◆ **Records for processing**:
Start

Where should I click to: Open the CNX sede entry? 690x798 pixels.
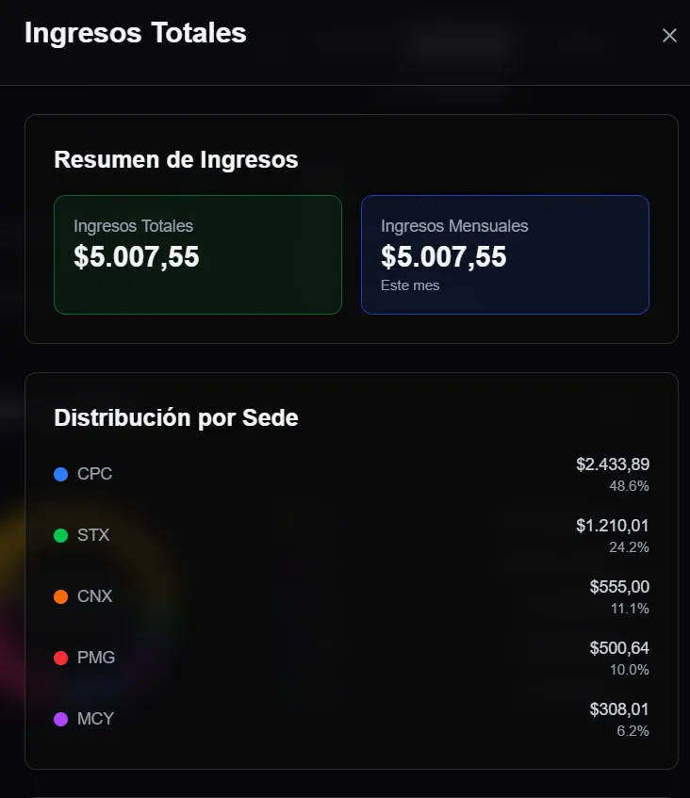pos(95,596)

End
Start

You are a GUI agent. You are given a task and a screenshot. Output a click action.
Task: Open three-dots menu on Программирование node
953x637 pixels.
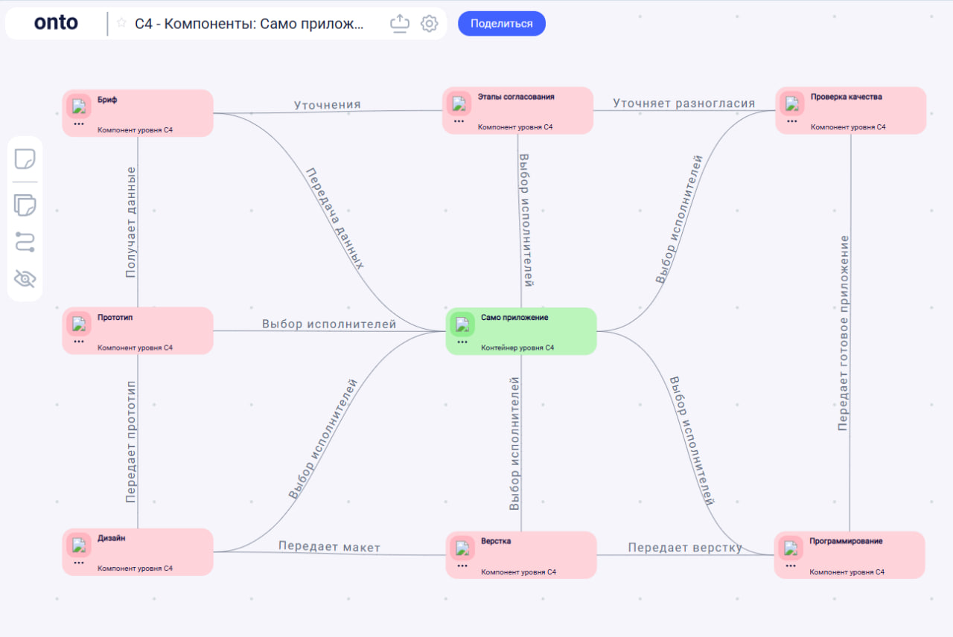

End

◆ **Set task**: Recast the records in the part that opens with the line containing "Where should I" and closes with the line containing "pos(95,596)" as a two-column CSV with the headers text and answer. Give one row per record, put each value in a single quoted field with line breaks replaced by spaces, and leave the pictures out.

◆ **Correct output**:
text,answer
"Where should I click to: Open the CNX sede entry? 690x798 pixels.","pos(95,596)"